Travel to Mars may be closer than we think, based on work at the U.S. Department of Energy’s (DOE) Princeton Plasma Physics Laboratory (PPPL). PPPL’s Principal Research Physicist Fatima Ebrahimi, wrote and published a paper detailing the work in the Journal of Plasma Physics.
The proposed device will apply magnetic fields to cause particles of plasma to shoot out the back of a rocket. Based on the conservation of momentum, the process will propel a craft forward. The concept accelerates particles using magnetic reconnection, a process found throughout the universe in which magnetic field lines converge, suddenly separate, and then join together again, producing lots of energy. Reconnection also occurs inside doughnut-shaped fusion devices known as tokamaks.
Ebrahimi noticed the similarities between a car’s exhaust and the high-velocity exhaust particles created by PPPL’s National Spherical Torus Experiment (NSTX) the forerunner of the laboratory’s present flagship fusion facility.

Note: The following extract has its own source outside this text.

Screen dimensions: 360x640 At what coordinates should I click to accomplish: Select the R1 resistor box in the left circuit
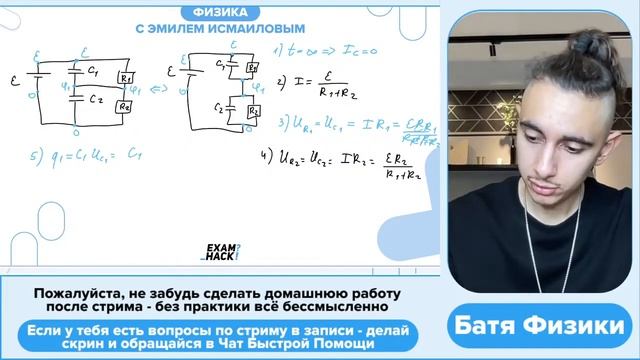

The tokamak produces magnetic bubbles called plasmoids that move at around 20 kilometers per second—similar to thrust.
Computer simulations performed on PPPL computers and the National Energy Research Scientific Computing Center showed that the new plasma thruster concept can generate exhaust with velocities of hundreds of kilometers per second, 10x faster than those of other thrusters, potentially bringing outer planets within reach of astronauts.